Source text below:

A lovely reply was posted to the same question (regarding 'weird

texts' and 'scriptures of doubtful authority') that I had asked on the

Dvaita list long time back. I am posting the relevant section of the reply.

 

> wants to split sandhi in the chhAndogya statement " AtmAtatvamasi "

> (usually given a non-dualist meaning) as AtmA - atattvamasi (Atman,

> that thou art NOT) he quotes some weird text called the brahma-tarka!!

> In other places he quotes an unknown text called parama-upanishhad!

>

***********

> > Recently, at a book store, I came across one book - which talks

about

> > Gaudapada Karikas and related issues. Unfortunately, the page I

flipped

> > talked about the various " non-existant " shrutis that our Acharya

uses.

> > Moreover, the author mentions Appaya Dikshita's

Madhvamatavidhvamsana as

> > source of such arguments. This really upset me.

> > The only argument I could see in our favour was that none of

contemporaries

> > cribbed about it. Stalwarts like Trivikramapanditacharya could

not have

> > converted, if they weren't convinced about the sources.

> > But then, Appaya dikshita himself is (considered) a major

scholar. How can

> > he miss on this small point?

> > Are there any other arguments which support the usage of such

aprasiddha

> > shrutis?

End of Source text.
Information supplied below:

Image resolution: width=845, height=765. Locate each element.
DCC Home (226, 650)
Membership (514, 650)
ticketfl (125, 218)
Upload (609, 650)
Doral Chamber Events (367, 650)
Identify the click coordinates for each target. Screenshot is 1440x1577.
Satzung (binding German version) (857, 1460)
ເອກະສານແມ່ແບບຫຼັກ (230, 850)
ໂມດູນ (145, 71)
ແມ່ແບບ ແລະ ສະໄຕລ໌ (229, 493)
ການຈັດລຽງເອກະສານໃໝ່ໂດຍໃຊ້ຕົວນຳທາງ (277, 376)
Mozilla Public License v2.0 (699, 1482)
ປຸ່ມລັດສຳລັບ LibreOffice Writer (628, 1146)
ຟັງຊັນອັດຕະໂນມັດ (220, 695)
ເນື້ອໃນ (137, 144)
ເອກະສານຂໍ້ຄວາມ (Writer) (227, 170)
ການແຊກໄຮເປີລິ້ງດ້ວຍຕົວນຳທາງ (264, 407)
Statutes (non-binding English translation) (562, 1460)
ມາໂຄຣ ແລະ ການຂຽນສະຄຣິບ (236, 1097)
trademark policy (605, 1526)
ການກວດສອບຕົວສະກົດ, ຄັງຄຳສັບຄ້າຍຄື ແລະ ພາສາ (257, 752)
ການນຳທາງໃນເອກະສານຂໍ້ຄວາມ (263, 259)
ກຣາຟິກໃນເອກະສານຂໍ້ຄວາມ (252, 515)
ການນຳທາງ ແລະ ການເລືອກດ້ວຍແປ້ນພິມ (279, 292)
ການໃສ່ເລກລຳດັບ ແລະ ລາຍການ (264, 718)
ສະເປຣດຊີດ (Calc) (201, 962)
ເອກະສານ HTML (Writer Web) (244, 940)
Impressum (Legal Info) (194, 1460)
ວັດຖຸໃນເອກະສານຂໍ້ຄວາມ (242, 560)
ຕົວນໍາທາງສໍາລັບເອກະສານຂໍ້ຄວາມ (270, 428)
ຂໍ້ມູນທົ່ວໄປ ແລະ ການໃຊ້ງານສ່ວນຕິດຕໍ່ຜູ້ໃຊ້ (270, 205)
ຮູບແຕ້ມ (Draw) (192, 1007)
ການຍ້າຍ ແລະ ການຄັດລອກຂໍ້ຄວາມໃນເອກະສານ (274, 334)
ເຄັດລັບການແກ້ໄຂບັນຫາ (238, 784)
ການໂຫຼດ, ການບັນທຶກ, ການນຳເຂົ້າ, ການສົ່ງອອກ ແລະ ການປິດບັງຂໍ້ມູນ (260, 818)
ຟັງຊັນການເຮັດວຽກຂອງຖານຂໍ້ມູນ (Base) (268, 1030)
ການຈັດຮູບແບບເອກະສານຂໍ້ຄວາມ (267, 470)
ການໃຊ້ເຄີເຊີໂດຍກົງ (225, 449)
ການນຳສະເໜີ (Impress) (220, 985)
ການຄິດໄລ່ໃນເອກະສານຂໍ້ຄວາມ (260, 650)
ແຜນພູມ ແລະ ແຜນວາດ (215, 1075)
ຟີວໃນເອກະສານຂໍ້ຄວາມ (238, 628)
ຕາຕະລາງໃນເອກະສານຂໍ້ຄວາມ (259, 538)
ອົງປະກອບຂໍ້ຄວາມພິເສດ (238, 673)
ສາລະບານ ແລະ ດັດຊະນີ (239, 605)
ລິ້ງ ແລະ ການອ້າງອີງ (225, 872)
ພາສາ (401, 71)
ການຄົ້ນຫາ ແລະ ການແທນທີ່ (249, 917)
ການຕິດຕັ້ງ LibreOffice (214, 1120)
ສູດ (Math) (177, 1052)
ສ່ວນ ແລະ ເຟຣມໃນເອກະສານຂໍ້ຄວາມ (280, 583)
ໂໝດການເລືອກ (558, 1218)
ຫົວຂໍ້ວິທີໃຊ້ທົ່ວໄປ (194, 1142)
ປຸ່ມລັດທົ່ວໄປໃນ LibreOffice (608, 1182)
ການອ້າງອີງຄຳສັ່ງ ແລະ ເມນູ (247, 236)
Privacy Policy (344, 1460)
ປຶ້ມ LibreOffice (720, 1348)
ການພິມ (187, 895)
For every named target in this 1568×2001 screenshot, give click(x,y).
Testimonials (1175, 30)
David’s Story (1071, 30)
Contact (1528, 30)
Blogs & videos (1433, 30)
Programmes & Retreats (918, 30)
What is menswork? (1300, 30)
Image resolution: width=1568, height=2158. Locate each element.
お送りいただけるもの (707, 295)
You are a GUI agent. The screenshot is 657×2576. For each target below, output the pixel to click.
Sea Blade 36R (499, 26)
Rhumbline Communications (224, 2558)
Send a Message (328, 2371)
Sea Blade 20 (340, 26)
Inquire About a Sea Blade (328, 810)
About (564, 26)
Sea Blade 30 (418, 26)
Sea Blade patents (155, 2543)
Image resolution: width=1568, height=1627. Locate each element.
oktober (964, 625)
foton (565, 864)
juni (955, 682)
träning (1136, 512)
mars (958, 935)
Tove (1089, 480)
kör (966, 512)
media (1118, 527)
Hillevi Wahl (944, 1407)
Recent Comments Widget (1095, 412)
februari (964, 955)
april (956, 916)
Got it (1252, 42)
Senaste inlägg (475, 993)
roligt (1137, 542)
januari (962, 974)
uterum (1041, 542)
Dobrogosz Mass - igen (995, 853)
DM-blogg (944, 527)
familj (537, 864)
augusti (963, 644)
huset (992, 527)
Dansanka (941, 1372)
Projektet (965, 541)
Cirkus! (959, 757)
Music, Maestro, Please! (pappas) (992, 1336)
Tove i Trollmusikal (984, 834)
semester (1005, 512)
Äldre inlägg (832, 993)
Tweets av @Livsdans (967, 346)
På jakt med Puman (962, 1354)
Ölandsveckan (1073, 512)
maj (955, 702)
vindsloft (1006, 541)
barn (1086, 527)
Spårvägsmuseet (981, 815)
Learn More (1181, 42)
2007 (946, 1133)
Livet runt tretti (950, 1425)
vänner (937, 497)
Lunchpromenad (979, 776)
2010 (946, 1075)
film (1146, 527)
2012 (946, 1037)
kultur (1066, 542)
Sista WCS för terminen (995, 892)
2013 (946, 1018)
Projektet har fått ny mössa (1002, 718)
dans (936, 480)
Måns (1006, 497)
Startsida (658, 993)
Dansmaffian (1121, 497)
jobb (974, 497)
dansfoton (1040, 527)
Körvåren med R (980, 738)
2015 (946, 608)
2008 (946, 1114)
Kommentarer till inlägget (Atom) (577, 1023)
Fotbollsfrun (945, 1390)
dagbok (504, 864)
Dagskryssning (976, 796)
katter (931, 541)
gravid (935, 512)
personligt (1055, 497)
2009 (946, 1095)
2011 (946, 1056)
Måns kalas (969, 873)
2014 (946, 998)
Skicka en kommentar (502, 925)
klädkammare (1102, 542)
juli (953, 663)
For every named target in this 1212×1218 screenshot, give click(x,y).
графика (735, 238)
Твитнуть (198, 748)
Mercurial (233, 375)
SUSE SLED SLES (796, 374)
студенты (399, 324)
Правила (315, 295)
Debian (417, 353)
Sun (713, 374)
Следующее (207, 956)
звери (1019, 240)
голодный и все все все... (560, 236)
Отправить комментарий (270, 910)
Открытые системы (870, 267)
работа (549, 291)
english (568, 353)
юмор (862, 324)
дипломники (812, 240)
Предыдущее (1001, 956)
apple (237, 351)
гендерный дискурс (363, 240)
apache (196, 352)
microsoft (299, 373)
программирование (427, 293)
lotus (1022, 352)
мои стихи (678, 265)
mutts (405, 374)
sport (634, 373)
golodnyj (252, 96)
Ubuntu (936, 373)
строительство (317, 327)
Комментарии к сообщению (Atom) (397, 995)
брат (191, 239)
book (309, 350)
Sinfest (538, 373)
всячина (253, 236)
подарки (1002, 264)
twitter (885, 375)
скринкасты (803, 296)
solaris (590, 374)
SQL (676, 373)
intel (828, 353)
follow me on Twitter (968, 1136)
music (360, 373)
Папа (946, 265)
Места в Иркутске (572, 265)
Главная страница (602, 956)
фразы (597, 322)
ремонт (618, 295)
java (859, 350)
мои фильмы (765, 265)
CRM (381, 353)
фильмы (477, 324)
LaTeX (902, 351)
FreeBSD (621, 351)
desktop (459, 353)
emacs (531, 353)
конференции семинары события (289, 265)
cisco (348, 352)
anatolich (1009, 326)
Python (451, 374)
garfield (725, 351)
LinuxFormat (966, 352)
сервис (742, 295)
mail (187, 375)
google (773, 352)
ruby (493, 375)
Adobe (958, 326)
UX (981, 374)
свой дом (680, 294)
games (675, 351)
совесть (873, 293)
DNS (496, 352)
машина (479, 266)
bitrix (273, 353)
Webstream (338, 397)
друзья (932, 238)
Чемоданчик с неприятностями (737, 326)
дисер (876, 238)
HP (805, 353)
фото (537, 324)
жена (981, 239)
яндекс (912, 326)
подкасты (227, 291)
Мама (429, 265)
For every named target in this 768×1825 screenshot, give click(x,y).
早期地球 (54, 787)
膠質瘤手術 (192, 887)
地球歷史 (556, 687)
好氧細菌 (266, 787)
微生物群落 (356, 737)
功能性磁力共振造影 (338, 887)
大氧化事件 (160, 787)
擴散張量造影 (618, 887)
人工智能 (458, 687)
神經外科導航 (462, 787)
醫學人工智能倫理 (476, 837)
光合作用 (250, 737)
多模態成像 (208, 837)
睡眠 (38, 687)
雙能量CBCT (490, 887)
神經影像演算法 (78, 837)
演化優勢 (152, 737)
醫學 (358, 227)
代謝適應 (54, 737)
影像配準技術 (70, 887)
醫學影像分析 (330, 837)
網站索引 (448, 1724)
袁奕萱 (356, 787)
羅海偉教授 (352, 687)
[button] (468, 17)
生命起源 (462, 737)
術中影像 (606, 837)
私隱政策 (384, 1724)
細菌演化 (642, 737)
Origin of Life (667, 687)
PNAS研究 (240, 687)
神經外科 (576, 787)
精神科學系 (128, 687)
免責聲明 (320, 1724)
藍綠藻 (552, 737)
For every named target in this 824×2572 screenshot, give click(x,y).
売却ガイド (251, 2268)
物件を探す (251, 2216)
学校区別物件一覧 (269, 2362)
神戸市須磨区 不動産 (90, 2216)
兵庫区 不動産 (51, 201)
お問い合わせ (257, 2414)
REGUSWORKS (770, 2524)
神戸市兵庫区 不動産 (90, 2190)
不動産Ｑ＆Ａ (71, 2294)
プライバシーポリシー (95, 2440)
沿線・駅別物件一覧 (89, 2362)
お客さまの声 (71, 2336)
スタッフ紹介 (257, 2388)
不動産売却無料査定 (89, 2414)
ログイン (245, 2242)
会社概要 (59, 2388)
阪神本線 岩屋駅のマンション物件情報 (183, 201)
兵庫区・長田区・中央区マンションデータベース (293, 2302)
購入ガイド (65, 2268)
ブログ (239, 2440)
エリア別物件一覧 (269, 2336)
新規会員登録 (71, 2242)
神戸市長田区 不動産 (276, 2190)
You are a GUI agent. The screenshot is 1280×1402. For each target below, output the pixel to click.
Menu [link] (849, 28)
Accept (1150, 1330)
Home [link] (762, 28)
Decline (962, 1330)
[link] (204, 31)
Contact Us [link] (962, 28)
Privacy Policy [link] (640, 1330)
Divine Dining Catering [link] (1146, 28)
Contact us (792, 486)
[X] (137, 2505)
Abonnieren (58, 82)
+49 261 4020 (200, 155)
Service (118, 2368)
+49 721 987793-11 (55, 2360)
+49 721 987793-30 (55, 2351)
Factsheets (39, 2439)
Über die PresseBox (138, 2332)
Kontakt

End of Information supplied.

#### What needs to be done
Translate this sentence from the post about texts of doubtful authority into Spanish: "I am posting the relevant section of the reply."

#### Response area
Estoy publicando la sección pertinente de la respuesta.